Outlawing the In-laws

I sincerely mean no harm ladies! Do not get me wrong. In laws are not criminals or fugitives, but if we are going to be honest and honest we always are at wivesalert, they sure do rub us off on the wrong side. Their actions and inactions are capable of driving a wedge between an otherwise cosy and loving marital relationship.

In marriage generally, we deal with a huge number of third parties. Colleagues at work, neighbours at home, fellow parents at the children’s school, old school mates, family members in their scores and the list is endless. You will agree with me that a large number of these interaction partners are unpredictable and can be erratic. Some are pretty nice and some outright nasty. We however relate with them and move on without transporting the effects and consequences of their actions into our relationship with our spouses and turning them to good reasons for animosity and misunderstandings.
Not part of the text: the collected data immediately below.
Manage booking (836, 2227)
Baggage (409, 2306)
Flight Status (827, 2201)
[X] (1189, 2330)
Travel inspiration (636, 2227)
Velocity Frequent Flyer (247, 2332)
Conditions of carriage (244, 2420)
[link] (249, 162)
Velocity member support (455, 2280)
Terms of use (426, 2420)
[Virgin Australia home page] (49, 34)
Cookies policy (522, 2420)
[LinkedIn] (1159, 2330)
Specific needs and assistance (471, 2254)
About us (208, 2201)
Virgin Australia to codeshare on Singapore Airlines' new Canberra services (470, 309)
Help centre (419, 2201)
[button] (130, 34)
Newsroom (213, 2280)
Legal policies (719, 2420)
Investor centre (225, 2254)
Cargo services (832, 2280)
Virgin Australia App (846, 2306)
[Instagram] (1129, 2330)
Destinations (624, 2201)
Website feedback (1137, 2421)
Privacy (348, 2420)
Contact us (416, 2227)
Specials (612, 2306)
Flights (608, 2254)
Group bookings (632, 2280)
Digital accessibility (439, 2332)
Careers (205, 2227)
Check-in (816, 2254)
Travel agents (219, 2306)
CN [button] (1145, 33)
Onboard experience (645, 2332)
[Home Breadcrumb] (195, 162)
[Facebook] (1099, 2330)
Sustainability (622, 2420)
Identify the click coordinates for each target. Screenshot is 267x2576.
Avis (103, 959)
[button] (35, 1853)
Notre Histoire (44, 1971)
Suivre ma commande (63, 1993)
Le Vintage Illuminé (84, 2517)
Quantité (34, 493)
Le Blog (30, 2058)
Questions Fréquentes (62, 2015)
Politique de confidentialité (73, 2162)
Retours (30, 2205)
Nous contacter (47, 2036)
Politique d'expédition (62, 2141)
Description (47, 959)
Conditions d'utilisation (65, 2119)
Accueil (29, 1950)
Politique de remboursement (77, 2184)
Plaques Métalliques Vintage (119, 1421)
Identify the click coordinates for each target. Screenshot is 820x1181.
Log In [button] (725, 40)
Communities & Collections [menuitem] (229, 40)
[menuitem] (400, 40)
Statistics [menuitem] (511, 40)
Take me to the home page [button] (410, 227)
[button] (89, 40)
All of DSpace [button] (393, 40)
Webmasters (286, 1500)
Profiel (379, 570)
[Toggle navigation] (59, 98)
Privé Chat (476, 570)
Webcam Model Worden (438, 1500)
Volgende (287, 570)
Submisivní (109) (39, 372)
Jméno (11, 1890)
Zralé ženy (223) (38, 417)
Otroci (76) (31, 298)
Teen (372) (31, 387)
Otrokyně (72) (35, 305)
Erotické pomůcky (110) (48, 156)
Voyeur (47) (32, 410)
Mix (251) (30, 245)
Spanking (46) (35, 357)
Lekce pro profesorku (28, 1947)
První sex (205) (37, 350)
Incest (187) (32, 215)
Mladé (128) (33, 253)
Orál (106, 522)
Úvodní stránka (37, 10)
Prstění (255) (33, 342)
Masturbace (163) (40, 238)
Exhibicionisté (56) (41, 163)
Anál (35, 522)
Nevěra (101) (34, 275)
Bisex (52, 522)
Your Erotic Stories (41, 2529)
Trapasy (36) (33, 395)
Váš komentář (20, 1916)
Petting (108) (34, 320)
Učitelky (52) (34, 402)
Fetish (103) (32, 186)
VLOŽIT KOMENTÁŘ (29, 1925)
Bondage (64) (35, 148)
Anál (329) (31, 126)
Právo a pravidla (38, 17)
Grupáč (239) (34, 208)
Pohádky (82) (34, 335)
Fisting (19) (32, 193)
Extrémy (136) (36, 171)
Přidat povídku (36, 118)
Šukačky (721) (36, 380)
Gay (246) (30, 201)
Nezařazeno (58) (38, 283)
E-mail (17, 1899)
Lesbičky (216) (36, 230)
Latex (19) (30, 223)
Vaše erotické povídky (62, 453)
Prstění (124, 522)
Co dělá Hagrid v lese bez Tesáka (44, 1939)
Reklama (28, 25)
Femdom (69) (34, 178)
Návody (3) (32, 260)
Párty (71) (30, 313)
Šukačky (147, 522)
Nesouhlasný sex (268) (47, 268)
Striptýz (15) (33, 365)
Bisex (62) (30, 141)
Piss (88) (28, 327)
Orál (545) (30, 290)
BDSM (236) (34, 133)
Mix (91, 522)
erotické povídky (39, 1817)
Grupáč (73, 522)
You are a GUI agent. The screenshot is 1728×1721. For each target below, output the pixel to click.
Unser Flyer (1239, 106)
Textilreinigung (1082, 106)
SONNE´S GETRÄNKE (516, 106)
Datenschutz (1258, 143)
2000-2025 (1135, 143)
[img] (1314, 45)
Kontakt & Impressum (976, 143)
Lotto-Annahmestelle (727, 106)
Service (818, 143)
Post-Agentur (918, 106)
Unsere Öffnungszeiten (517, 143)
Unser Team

At best, we relay the events and analyse our interactions basically for the purpose of sharing information and seeking advice.
There is however usually a magical and dramatic twist when the interaction partner happens to be an in-law. The words spoken always actually mean more than was said, innuendos must be read, body language interpreted to the minutest detail and attitudes microscopically analysed. A seemingly simple and harmless statement may end up being a proverb and the ripple effect of the words, deeds and omissions have destroyed many homes and brought many a woman great misery.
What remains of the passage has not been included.